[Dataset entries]
════════════════════

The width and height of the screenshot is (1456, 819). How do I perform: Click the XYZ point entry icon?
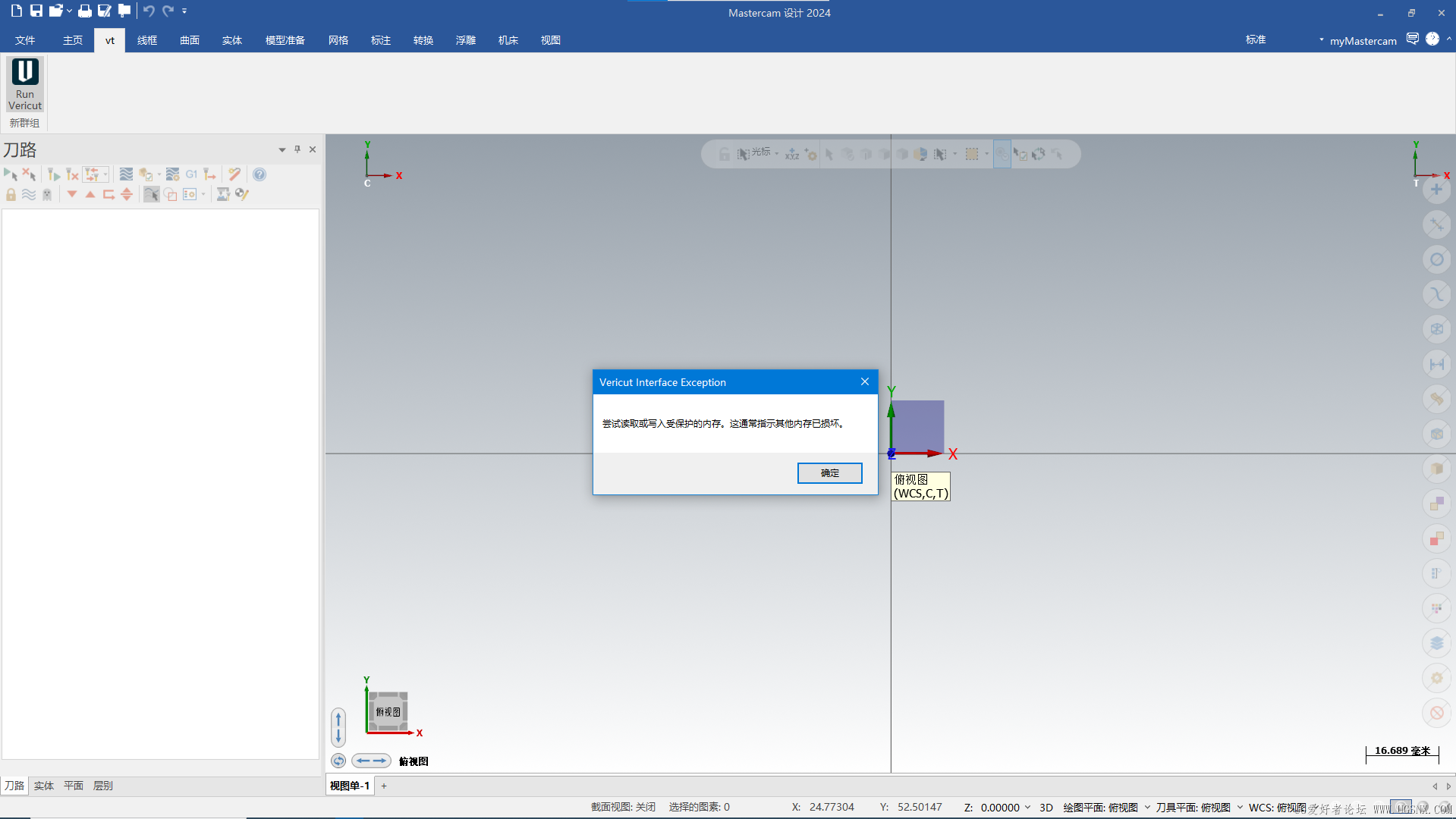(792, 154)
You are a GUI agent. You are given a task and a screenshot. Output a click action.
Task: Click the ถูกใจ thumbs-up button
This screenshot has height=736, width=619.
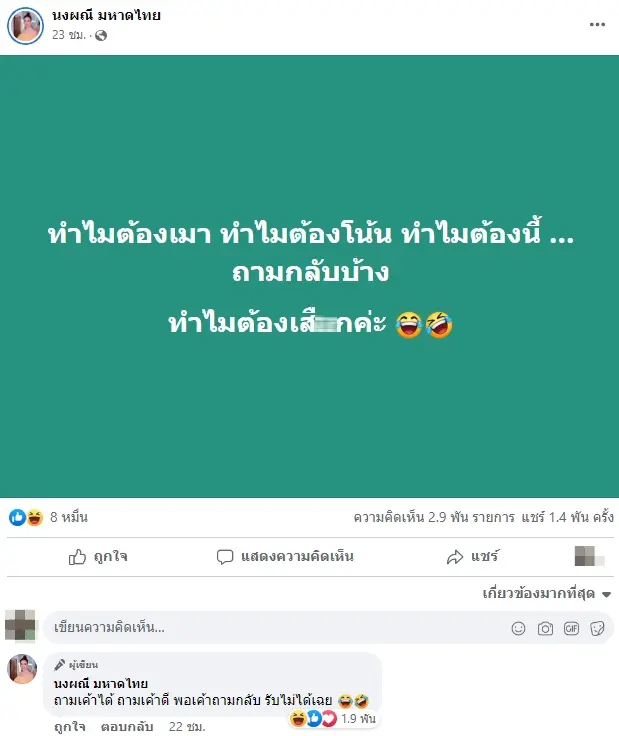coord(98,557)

════════════════════

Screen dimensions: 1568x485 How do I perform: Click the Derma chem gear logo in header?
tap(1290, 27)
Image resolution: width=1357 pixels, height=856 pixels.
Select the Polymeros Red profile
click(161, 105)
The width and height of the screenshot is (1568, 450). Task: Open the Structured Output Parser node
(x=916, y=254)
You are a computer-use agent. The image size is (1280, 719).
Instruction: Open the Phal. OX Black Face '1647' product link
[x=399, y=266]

════════════════════

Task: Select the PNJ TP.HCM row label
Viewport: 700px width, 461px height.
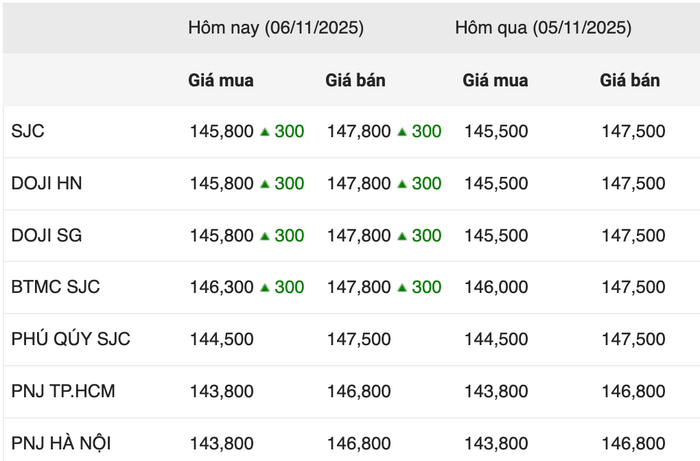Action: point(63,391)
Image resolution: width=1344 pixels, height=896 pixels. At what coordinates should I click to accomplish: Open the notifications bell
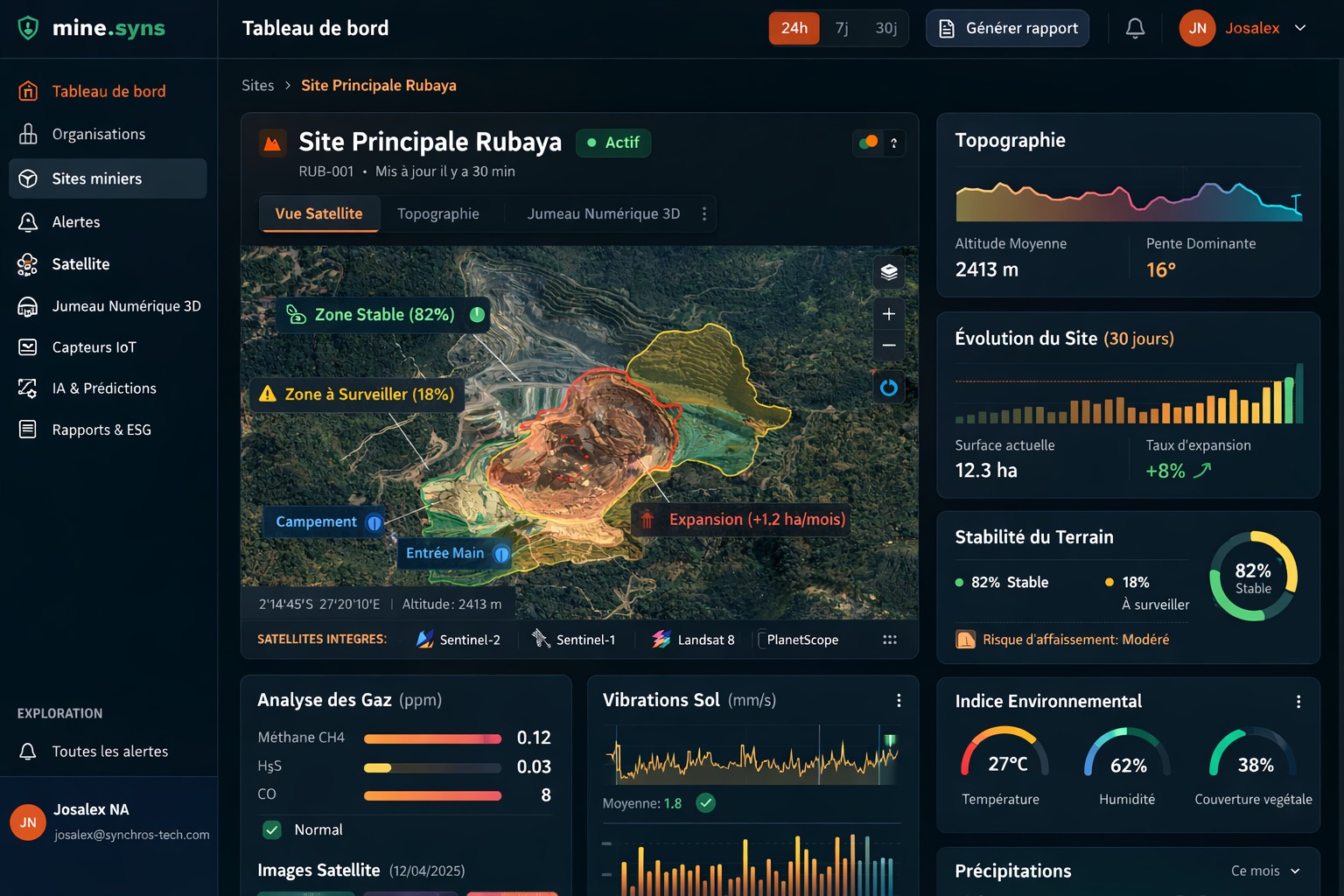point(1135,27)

════════════════════

*To do*
Please, from the entries above, set down exactly the lines from the one containing "Select the Polymeros Red profile" through the one containing "You are a computer-use", and only those.

*Answer to this task*
Select the Polymeros Red profile
click(161, 105)
The width and height of the screenshot is (1568, 450). Task: Open the Structured Output Parser node
(x=916, y=254)
You are a computer-use agent. The image size is (1280, 719).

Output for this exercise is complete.